Texto apresentado:
A questão é de conceito, na forma como o livro é encarado como bem essencial ou algo acessório. Um conceito que, de resto, difere do entendimento quase generalizado na Europa. Ontem, a Federação Europeia de Editores enviou uma carta ao Governo português, apelando a que permita que livreiros e lojas legalmente abertas vendam livros, tal como acontece na maioria dos países europeus, que incluíram as livrarias entre os estabelecimentos essenciais autorizados durante o confinamento ou permitiram, no mínimo, a venda ao postigo.
Um livro é um bem essencial, tal como um jornal ou uma revista. Não é por acaso que os decretos do estado de emergência consagram sucessivamente o direito à informação, autorizando que os quiosques e papelarias continuem abertos. Qual a lógica de permitir a venda de tabaco ou de uma raspadinha, mas não a venda de um livro?
Em confinamento há, em teoria, maior disponibilidade para a leitura. E se há algo que os estudos sobre os efeitos do ensino à distância demonstraram inequivocamente, no ano passado, foi o efeito avassalador sentido na capacidade de leitura das crianças do primeiro ciclo. São défices difíceis de recuperar, e que se somam a dificuldades crónicas do país relativamente ao livro e à leitura.

Dados registados:

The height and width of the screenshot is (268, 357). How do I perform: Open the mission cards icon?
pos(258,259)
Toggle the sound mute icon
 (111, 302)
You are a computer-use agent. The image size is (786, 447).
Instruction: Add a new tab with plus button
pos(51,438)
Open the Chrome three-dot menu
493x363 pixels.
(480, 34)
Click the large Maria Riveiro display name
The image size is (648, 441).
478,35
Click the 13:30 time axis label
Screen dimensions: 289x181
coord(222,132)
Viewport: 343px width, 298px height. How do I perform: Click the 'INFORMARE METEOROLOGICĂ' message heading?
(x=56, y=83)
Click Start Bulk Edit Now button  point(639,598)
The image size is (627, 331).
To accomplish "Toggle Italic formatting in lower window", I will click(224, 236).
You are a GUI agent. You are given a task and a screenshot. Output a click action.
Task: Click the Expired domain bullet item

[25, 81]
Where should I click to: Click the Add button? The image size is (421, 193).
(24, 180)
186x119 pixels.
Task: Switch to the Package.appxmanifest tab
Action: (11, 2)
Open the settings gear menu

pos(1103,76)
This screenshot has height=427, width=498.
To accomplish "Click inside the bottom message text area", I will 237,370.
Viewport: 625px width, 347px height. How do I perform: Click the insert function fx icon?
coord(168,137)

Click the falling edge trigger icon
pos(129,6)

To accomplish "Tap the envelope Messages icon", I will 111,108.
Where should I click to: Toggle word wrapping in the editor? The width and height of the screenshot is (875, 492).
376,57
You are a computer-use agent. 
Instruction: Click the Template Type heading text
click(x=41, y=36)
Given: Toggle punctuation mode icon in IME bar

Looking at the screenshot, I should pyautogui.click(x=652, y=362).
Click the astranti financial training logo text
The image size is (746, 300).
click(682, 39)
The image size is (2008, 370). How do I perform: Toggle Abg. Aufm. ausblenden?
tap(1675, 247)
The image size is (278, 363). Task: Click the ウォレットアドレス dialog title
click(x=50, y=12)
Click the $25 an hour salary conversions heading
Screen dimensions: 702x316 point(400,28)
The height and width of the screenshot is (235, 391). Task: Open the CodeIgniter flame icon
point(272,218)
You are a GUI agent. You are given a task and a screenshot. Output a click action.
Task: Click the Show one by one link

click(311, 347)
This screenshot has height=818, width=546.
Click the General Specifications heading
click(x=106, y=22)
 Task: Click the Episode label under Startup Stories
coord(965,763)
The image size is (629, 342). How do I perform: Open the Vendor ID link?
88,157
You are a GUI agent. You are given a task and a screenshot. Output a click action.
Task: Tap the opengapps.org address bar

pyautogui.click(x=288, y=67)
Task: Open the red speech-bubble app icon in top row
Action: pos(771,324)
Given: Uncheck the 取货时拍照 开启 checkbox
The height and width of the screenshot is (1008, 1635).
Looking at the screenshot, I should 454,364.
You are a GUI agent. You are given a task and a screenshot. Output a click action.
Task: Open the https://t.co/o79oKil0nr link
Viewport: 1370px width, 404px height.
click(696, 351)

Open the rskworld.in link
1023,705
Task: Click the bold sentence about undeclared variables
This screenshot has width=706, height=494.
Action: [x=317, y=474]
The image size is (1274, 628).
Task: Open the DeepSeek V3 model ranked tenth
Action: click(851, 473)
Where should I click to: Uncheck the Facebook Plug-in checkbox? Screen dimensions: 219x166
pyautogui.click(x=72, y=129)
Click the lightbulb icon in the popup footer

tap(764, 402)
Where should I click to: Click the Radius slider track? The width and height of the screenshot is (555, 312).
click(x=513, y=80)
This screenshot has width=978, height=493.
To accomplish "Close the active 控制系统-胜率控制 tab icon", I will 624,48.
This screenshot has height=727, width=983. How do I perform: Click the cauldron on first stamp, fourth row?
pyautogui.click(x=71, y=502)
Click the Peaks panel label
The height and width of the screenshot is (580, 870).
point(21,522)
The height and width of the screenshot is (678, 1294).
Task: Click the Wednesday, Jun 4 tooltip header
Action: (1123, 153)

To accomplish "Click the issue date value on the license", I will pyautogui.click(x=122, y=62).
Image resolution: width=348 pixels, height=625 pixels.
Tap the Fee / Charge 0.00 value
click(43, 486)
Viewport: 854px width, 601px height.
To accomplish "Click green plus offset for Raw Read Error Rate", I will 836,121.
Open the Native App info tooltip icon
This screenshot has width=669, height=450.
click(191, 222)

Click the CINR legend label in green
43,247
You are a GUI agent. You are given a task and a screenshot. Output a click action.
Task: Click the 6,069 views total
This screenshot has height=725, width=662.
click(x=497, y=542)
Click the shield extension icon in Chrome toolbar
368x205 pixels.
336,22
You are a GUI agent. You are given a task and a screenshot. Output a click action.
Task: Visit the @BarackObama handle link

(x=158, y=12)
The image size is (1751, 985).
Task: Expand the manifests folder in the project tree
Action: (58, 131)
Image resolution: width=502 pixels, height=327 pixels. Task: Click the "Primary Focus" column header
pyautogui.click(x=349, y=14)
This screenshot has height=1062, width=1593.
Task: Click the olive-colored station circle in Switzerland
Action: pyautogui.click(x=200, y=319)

O que se pede: Prossiga o texto sobre a venda de livros durante o confinamento, começando logo depois da última frase apresentada.

A resposta:
Recupere-se o resultado de um estudo do Plano Nacional de Leitura e do ISCTE, divulgado em setembro, que revelou um decréscimo nos hábitos de leitura dos jovens. A maioria dos 7.469 alunos do 3.º ciclo e ensino secundário inquiridos admitiu ter lido menos de três livros por prazer nos 12 meses anteriores ao inquérito e cerca de 21,8% afirmaram mesmo não ter lido nenhum livro durante o referido período. Um agravamento em relação a 2007, ano em que a percentagem de adolescentes e jovens que não liam era de 11,9%.
Não basta o Ministério da Cultura aprovar valores (insuficientes face à crise) para aquisição de livros. Nem basta desenvolver planos nacionais e iniciativas de promoção da leitura. É preciso ser consequente e considerar o livro um bem essencial. Que potencia a criatividade, promove competências, abre horizontes. Um bem essencial, de facto e não apenas em tese.